On a follow-up neuropsychiatric evaluation, the patient experienced several episodes of blank stares and twitching during various parts of the comprehensive testing. Despite the patient’s subjective complaints, no problems were found with his memory. The repeated transient episodes underestimated his cognitive performance, leading the examiner to conclude that the deficits did not reflect a neurodegenerative process, but rather one consistent with conversion disorder.
Due to the short duration of psychiatric symptoms reported, provisional diagnoses of an adjustment disorder with a mixed emotional state secondary to a diagnosis of stiff-man syndrome versus conversion disorder versus mood disorder secondary to postconcussion syndrome were offered.

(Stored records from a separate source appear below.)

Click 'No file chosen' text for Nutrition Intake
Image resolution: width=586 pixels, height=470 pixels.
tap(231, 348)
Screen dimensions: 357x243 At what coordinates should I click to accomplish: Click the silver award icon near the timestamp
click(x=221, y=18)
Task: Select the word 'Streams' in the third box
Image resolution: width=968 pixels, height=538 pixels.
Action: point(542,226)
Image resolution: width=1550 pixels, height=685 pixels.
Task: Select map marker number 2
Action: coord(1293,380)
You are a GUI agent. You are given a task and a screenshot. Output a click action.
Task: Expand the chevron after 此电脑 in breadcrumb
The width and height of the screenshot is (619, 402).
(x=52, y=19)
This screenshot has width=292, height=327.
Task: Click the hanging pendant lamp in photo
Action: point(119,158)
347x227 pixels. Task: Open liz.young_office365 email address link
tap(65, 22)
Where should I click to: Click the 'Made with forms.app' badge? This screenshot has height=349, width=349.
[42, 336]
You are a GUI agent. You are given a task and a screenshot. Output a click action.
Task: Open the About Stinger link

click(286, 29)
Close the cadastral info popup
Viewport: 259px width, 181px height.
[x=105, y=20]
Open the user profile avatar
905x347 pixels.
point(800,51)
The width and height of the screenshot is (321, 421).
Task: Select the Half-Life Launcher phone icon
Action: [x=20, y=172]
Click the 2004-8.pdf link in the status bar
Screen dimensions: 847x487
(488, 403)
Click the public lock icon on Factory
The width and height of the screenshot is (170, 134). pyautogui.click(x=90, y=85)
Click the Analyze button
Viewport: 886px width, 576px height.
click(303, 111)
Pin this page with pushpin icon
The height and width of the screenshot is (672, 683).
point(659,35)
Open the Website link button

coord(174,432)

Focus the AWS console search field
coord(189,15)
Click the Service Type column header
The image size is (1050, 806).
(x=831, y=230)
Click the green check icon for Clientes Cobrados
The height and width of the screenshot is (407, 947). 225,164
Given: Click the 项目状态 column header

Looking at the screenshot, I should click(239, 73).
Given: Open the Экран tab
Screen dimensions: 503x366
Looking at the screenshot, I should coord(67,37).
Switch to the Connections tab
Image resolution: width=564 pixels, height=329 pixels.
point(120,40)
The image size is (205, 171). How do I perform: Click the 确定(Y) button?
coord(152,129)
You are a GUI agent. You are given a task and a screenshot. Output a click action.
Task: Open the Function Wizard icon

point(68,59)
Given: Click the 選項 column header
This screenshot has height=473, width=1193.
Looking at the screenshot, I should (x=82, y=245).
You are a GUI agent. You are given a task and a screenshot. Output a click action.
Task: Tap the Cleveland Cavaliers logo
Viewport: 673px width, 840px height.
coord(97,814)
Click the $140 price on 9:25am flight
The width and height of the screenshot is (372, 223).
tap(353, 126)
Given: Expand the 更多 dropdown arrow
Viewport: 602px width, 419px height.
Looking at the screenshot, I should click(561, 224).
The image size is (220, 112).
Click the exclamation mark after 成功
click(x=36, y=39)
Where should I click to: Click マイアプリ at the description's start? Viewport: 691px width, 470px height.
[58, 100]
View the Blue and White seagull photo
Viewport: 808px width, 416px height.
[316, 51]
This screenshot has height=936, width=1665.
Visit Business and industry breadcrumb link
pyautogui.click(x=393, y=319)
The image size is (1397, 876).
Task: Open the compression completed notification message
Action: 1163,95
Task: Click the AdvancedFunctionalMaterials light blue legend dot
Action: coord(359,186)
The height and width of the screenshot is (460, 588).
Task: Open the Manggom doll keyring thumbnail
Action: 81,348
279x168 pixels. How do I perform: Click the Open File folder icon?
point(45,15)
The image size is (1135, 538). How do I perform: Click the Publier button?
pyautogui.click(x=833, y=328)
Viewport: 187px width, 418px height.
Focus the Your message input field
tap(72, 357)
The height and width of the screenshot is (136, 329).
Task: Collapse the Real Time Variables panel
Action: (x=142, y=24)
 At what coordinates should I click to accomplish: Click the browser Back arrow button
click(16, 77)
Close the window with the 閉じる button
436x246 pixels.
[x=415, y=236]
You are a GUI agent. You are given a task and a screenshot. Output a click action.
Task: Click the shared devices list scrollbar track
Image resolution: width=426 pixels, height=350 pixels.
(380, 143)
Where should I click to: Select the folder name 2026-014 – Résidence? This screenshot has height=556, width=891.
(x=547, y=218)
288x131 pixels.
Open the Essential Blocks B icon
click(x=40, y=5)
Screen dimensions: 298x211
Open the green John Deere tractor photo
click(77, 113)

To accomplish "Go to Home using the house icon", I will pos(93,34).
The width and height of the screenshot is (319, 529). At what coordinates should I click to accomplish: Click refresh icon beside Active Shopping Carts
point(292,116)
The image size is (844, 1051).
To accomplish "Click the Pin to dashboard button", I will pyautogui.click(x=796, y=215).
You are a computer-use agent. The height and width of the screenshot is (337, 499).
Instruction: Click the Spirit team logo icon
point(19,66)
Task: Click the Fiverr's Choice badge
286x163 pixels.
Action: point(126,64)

Associations between stiff-man syndrome and epilepsy reveal a comorbid prevalence of about 10%, mostly with generalized tonic-clonic seizures.2 A limited production of GABA within neurons due to autoantibodies directed against glutamic acid decarboxylase (specifically anti-GAD65 antibodies) necessitates high doses of GABA agonists.3 As such, there is a partial response to diazepam and baclofen seen in stiff-man syndrome, with 50% of patients becoming wheelchair bound. The history of mild alcohol abuse in our patient sharply conflicts with anecdotal reports of patients using five shots of liquor to reduce the stiffness experienced. Along with the risks of chemical dependency, psychiatric comorbidity from stiff-man syndrome is commonly seen due to the relationship of stress and the remitting and relapsing nature of autoimmune exacerbations. Brain imaging and postmortem studies reveal reduced GABA-ergic pathways in the sensorimotor and limbic pathways and lymphocytic infiltration with gliosis suggestive of an inflammatory response. In theory, patients may be at particular risk for mood and anxiety syndromes due to impairments in GABA tone.4
Sixty-five percent of affected patients are unable to function independently due to symptoms of total body stiffness, phobias, anxiety spasms, and fall risks, requiring the use of walkers and wheelchairs, or are even entirely bedridden secondary to severe stiffness.5 Stiff-man syndrome follows a course of slow progression or stabilization with favorable responses seen with close collaboration among psychiatrists, primary care physicians, and neurologists presenting cohesive recommendations for patients.